In vitro characterization of a gamma-secretase radiotracer in mammalian brain

Inhibition of gamma-secretase is a potential therapeutic target for Alzheimer's disease (AD). The present studies have characterized the in vitro properties of a radiolabeled small molecule gamma-secretase inhibitor, 3H]compound D (Yan et al., 2004, J. Neurosci.24, 2942-2952) in mammalian brain. 3H]Compound D was shown to bind with nanomolar affinity (Kd = 0.32-1.5 nM) to a single population of saturable sites in rat, rhesus and human brain cortex homogenates, the density of binding sites ranging from 4 to 7 nM across the species.
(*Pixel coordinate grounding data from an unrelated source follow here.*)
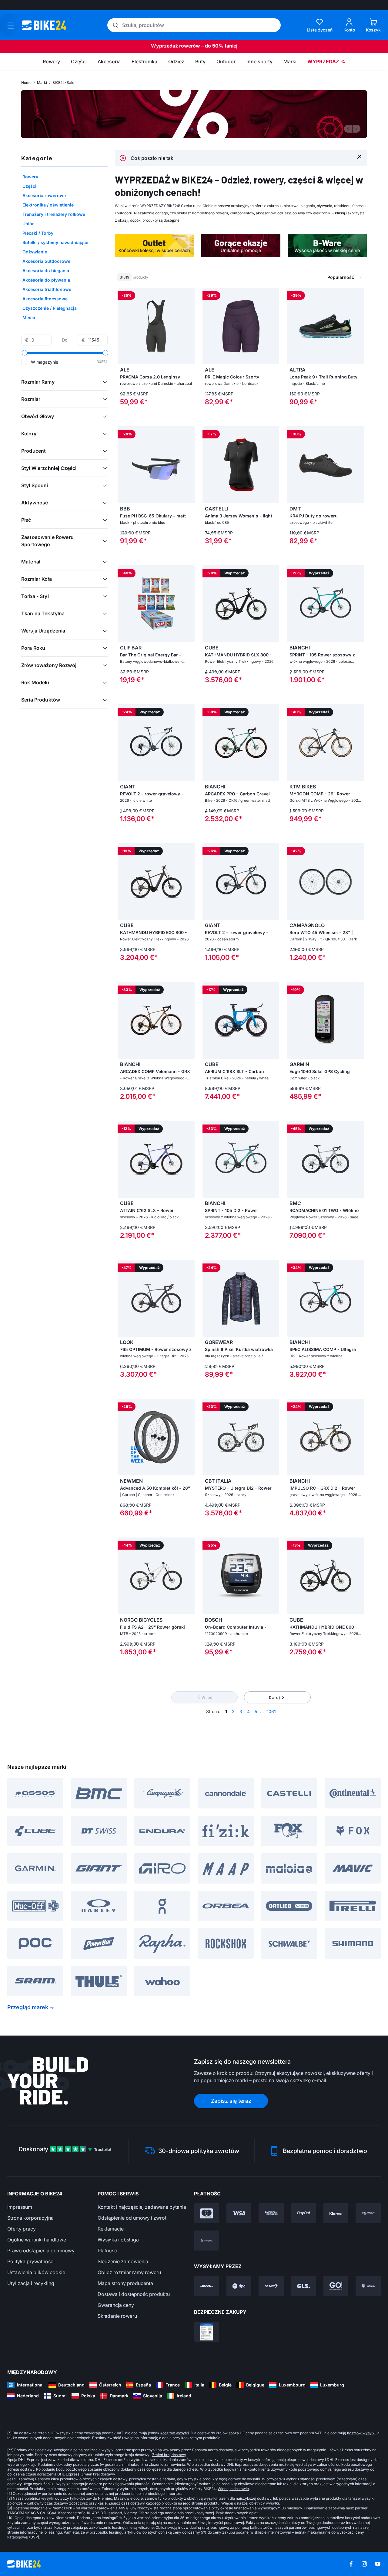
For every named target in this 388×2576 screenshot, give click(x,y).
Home (26, 82)
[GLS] (303, 2286)
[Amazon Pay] (368, 2213)
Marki (42, 82)
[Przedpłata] (206, 2241)
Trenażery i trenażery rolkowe (53, 214)
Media (28, 317)
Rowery (30, 176)
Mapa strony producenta (125, 2283)
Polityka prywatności (31, 2261)
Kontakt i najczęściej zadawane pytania (142, 2207)
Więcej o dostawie (233, 2488)
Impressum (19, 2207)
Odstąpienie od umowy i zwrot (132, 2218)
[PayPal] (303, 2213)
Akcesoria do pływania (46, 279)
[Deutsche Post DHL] (206, 2286)
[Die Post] (271, 2286)
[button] (64, 381)
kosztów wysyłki (174, 2433)
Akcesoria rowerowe (44, 195)
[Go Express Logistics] (336, 2286)
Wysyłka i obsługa (118, 2240)
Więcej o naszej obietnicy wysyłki (250, 2503)
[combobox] (315, 277)
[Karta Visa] (239, 2213)
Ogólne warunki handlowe (36, 2240)
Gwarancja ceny (116, 2305)
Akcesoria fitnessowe (45, 298)
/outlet (194, 114)
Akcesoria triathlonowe (46, 289)
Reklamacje (111, 2229)
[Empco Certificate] (206, 2332)
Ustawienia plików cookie (36, 2272)
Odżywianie (34, 251)
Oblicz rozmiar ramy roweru (129, 2272)
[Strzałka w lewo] (124, 326)
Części (29, 186)
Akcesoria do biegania (45, 270)
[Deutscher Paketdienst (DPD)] (239, 2286)
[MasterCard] (206, 2213)
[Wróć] (348, 129)
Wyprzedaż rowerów (175, 46)
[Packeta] (368, 2286)
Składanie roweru (117, 2316)
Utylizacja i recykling (30, 2283)
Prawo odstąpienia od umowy (41, 2250)
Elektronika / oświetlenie (48, 204)
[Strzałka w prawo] (188, 326)
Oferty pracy (21, 2229)
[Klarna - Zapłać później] (336, 2213)
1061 (271, 1711)
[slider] (24, 352)
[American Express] (271, 2213)
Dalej (274, 1697)
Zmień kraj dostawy (169, 2454)
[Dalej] (356, 129)
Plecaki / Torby (37, 233)
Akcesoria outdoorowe (46, 261)
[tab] (192, 129)
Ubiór (28, 223)
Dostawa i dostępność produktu (134, 2294)
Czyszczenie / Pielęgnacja (49, 308)
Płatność (107, 2250)
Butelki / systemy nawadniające (55, 242)
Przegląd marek (27, 2007)
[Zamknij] (359, 156)
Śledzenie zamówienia (123, 2261)
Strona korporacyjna (30, 2218)
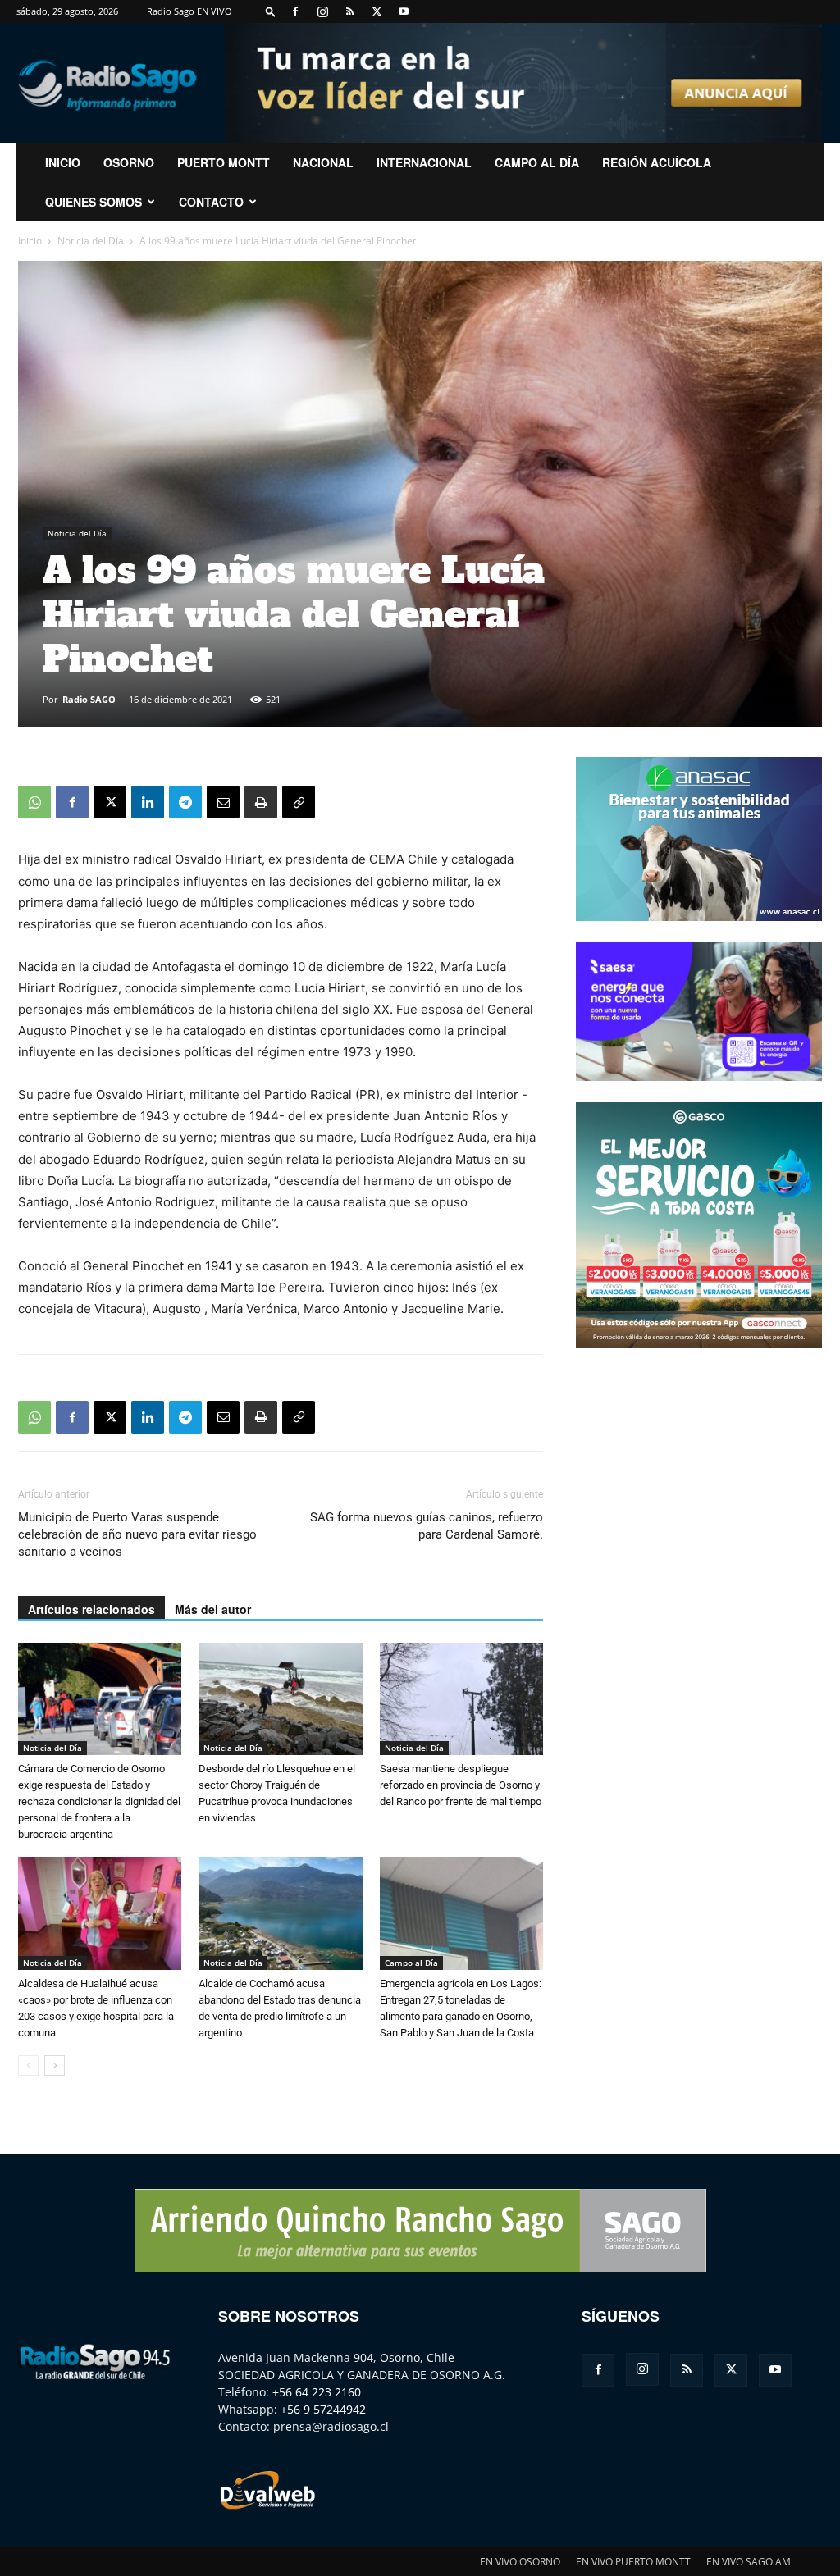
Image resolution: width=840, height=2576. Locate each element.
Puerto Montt (223, 162)
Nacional (323, 162)
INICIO (62, 162)
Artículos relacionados (91, 1609)
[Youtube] (403, 11)
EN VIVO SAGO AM (748, 2562)
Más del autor (213, 1609)
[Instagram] (322, 11)
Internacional (424, 162)
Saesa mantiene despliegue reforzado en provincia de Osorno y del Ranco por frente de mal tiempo (460, 1785)
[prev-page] (28, 2065)
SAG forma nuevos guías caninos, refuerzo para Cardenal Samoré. (426, 1526)
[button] (270, 11)
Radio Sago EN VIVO (189, 11)
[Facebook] (295, 11)
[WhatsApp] (34, 802)
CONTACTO (211, 202)
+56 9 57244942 (323, 2409)
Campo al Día (537, 162)
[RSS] (349, 11)
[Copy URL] (298, 802)
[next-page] (54, 2065)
Competition studies with a structurally diverse group of gamma-secretase inhibitors with a wide range of binding affinities showed that the binding affinities of these compounds correlated well with their ability to inhibit gamma-secretase in vitro. Autoradiographic studies showed that the specific binding of 3H]compound D was widely distributed throughout adult rat, rhesus and normal human brain. There did not appear to be any difference in distribution of 3H]compound D specific binding sites in AD cortex compared with control human cortex as measured using tissue section autoradiography, nor any correlation between gamma-secretase binding and plaque burden as measured immunohistochemically. 3H]compound D is a useful tool to probe the expression and pharmacology of gamma-secretase in mammalian brain.